** Opening Supplied data block **

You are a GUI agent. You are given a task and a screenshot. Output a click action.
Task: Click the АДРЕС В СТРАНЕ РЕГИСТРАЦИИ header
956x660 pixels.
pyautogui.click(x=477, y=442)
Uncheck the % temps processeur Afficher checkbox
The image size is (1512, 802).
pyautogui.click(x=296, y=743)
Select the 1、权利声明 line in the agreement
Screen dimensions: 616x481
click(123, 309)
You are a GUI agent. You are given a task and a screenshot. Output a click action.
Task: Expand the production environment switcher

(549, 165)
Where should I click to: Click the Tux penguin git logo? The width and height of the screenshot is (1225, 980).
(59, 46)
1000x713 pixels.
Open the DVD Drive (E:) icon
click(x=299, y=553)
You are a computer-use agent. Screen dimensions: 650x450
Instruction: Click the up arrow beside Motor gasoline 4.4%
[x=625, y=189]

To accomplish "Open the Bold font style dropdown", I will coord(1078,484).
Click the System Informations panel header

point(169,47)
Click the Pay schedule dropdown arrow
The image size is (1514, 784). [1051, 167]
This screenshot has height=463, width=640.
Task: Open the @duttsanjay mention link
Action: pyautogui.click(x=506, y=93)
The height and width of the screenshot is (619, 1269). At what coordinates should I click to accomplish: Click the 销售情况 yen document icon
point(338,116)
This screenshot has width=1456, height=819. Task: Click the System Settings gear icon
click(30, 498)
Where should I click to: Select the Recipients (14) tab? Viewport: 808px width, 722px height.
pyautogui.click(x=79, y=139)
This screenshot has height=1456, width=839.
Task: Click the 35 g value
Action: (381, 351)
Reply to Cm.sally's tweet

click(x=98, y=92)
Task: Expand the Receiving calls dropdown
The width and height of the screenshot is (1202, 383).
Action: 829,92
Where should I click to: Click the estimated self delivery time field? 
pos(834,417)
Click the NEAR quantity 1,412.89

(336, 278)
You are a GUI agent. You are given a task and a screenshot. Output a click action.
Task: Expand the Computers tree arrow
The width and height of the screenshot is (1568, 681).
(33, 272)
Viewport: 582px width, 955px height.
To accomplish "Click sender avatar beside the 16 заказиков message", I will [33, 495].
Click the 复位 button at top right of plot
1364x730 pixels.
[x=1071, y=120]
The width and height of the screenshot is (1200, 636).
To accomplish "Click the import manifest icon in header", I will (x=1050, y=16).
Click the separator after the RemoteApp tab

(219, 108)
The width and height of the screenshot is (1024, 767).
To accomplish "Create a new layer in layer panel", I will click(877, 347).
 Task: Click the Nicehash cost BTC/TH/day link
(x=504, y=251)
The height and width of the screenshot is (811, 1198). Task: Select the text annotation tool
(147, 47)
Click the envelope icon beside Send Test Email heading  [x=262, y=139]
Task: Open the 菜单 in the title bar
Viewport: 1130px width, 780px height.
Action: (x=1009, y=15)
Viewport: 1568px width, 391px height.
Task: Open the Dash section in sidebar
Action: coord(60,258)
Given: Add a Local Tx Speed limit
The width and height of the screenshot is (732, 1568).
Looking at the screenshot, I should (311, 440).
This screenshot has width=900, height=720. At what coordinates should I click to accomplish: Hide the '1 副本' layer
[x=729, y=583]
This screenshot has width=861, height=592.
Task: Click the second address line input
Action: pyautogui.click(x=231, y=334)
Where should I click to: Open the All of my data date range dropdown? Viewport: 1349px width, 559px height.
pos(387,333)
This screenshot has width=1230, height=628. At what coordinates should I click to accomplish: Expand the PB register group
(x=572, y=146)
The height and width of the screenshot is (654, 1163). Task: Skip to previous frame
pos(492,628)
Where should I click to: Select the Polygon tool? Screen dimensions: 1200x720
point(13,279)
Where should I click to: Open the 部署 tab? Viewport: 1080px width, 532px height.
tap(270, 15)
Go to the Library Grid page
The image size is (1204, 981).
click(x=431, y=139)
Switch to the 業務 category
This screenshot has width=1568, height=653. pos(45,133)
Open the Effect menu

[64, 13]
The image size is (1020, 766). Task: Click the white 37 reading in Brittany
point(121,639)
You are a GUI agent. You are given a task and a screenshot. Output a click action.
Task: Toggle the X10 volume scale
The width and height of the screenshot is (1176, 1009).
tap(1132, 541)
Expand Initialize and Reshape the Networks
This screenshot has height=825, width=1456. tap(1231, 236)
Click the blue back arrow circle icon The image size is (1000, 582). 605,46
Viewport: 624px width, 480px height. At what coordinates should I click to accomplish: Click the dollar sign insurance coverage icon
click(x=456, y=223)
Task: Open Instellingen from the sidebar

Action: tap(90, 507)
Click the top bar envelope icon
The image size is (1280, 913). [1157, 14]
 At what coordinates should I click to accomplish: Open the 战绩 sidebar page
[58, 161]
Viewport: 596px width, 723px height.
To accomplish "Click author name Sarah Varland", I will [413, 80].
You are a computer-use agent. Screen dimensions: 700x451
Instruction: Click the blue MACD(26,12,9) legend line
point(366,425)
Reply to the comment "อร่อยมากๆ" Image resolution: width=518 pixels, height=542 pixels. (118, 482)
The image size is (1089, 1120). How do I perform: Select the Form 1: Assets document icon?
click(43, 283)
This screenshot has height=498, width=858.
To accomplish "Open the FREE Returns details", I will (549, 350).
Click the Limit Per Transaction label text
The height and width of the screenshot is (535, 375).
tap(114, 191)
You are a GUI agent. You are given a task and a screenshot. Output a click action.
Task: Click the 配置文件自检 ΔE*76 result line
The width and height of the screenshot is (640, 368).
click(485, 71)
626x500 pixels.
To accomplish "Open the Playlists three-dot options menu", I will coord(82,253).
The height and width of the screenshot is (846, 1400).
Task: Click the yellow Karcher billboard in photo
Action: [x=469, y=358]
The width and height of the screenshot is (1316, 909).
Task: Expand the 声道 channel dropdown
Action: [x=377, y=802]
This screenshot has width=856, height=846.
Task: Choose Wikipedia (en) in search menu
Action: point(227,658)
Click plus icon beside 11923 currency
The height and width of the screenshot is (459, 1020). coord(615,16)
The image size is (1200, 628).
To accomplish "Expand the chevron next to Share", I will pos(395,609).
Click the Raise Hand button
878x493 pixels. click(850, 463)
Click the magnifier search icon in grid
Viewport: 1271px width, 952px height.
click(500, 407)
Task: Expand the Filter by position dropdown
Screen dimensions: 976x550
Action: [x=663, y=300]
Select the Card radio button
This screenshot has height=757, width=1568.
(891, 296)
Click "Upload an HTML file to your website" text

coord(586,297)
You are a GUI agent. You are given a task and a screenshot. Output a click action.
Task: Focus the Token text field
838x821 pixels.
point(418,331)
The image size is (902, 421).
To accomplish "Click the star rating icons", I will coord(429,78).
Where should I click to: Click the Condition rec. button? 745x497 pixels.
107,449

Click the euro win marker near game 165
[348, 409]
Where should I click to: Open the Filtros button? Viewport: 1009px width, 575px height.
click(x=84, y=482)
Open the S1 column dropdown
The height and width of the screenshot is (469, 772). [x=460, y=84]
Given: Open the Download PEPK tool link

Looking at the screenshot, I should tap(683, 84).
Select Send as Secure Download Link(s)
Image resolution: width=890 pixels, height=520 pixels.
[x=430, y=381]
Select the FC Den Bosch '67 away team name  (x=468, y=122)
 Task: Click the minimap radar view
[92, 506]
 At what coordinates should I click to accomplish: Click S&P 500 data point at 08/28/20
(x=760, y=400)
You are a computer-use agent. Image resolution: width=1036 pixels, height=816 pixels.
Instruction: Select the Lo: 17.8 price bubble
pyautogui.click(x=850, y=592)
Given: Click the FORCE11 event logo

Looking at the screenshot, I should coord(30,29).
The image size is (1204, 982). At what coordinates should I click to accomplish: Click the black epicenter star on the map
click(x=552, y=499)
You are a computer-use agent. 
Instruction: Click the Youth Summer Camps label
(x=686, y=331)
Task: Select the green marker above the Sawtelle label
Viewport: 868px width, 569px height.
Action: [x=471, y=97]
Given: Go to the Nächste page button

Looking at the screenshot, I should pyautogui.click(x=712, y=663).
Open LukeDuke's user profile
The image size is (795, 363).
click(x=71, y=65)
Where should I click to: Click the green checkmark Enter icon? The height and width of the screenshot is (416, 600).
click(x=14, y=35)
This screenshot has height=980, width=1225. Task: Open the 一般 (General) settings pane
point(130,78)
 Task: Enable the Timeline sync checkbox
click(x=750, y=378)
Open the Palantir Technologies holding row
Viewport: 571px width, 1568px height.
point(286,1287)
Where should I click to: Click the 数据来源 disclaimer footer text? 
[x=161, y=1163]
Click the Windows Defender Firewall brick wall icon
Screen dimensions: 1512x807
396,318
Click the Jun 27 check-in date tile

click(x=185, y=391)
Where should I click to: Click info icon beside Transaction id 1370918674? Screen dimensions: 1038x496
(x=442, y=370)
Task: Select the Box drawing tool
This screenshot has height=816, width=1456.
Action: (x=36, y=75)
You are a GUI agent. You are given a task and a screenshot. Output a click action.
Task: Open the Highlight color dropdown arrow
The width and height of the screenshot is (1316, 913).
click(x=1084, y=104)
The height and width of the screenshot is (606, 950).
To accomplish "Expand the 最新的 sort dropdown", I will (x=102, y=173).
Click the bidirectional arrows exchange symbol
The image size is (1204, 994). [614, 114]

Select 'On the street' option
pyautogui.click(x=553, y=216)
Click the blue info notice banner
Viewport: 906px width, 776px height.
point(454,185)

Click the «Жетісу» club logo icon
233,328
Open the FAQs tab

** Closing Supplied data block **

## Task description
Copy each line of the records that has "name" in it.

## Answer to the exercise
To accomplish "Click author name Sarah Varland", I will [413, 80].
Select the FC Den Bosch '67 away team name  (x=468, y=122)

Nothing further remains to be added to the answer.